Nel corso della presentazione, avvenuta oggi a Palazzo Lombardia, numerosi interventi hanno sottolineato, da una parte, l’onere che il diabete rappresenta per i servizi sanitari di tutto il mondo e la necessità di un approccio e, dall’altra, il ruolo importante del farmacista nella farmacia di comunità per attuare strategie efficienti ed efficaci.
 
“La cronicità non può essere affrontata soltanto con interventi riparativi” ha detto la Senatrice Emilia De Biasi, Presidente della Commissione Sanità “occorre operare per la prevenzione delle complicanze e per la prevenzione primaria, affrontando fenomeni come l’aumento dell’obesità infantile, con il coinvolgimento delle famiglie e della scuola” e anche in questa opera di prevenzione non si può prescindere dall’apporto dei professionisti sul territorio: medico di medicina generale e farmacista in primo luogo.
 
“Questa iniziativa  si inserisce nella linea che la Regione si è data con la riforma del Sistema sanitario regionale” ha detto Annarosa Racca, presidente di Federfarma Lombardia, riconoscendo sia il modello della farmacia dei servizi, sia l’intervento del farmacista nell’aderenza alla terapia”.
 
Andrea Mandelli, presidente della Federazione degli Ordini dei Farmacisti e vicepresidente della Commissione Bilancio del Senato ha ricordato che il diabete è un esempio perfetto dell’importanza “della sostenibilità economica nell’affrontare le grandi malattie croniche: stiamo affrontando l’impatto dell’innovazione farmacologica e delle tecnologie biomedicali e nel contempo quello dell’invecchiamento della popolazione.

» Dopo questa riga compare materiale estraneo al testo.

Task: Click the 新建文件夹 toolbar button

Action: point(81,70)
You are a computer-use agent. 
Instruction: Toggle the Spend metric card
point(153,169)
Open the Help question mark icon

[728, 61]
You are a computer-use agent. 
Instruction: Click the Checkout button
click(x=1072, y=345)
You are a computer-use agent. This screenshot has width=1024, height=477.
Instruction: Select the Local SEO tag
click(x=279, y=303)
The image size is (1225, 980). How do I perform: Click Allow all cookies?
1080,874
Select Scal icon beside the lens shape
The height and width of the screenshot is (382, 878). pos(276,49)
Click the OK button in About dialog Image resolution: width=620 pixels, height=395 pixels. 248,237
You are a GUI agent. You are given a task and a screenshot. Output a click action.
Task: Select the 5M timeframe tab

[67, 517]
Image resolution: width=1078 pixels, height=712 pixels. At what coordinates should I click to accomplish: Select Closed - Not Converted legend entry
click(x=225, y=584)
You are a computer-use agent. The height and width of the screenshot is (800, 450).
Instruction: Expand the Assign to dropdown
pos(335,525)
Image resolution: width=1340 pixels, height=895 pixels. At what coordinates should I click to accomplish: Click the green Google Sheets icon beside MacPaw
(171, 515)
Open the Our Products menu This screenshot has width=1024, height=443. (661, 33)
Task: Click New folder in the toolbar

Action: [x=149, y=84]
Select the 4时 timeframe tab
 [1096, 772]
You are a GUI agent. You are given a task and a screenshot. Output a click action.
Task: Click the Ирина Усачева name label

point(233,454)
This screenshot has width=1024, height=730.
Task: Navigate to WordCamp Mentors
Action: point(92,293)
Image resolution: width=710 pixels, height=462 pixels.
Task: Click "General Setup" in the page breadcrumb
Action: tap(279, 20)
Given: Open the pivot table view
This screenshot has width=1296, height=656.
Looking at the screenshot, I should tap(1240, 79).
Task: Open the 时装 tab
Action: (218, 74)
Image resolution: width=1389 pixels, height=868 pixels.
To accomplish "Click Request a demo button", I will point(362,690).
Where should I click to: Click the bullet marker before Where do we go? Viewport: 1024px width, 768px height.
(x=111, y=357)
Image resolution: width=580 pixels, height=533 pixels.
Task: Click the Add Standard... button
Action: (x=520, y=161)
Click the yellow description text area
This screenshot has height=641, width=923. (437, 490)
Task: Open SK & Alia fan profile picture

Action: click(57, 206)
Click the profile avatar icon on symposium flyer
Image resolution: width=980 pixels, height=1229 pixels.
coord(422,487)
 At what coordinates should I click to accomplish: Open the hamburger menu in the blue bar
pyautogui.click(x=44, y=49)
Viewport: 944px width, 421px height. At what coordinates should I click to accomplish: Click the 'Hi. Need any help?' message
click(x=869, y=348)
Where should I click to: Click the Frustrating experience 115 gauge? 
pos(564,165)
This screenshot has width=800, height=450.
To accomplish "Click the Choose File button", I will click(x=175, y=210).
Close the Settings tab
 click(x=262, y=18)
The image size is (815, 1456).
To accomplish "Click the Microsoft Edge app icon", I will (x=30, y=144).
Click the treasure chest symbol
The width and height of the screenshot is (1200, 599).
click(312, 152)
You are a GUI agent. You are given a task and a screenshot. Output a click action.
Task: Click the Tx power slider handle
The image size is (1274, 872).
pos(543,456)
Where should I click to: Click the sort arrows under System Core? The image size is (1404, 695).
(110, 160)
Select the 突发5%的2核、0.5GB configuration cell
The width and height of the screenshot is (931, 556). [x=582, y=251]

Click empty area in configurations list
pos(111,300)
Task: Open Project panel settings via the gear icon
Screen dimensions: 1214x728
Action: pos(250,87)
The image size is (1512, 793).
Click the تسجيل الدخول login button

Fin da quando ho assunto la guida della Federazione ho sempre perseguito tre obiettivi che ritengo centrali tanto per l’evoluzione della nostra professione quanto per rispondere alle necessita, anche economiche, della tutela della salute. Spostare il baricentro dell’assistenza dall’Ospedale al territorio, realizzare un nuovo modello della farmacia centro polifunzionale di servizi – come sancito poi dalla Legge 69/2009 del Governo Berlusconi – e promuovere il ruolo del farmacista nel processo di cura. In particolare la Federazione ha sempre avuto chiara l’importanza della promozione dell’aderenza alla terapia attraverso l’opera del farmacista, un’azione fondamentale non solo per migliorare la salute del paziente, ma anche per garantire che la spesa  dello Stato nelle terapie si traduca effettivamente  in un investimento, anche attraverso la riduzione di complicanze e riacutizzazioni. La Lombardia ha compiuto un percorso importante su questi temi e sono certo che i risultati non mancheranno”.
 
In sintonia l’intervento dell’Assessore alla Sanità lombardo, Giulio Gallera, che ha concluso sottolineando che “l’assistenza sul territorio non deve essere una medicina di attesa, ma una medicina di iniziativa” nella quale i diversi attori devono “essere pronti ad andare al di là del proprio ruolo tradizionale, essere proattivi come hanno dimostrato i farmacisti”.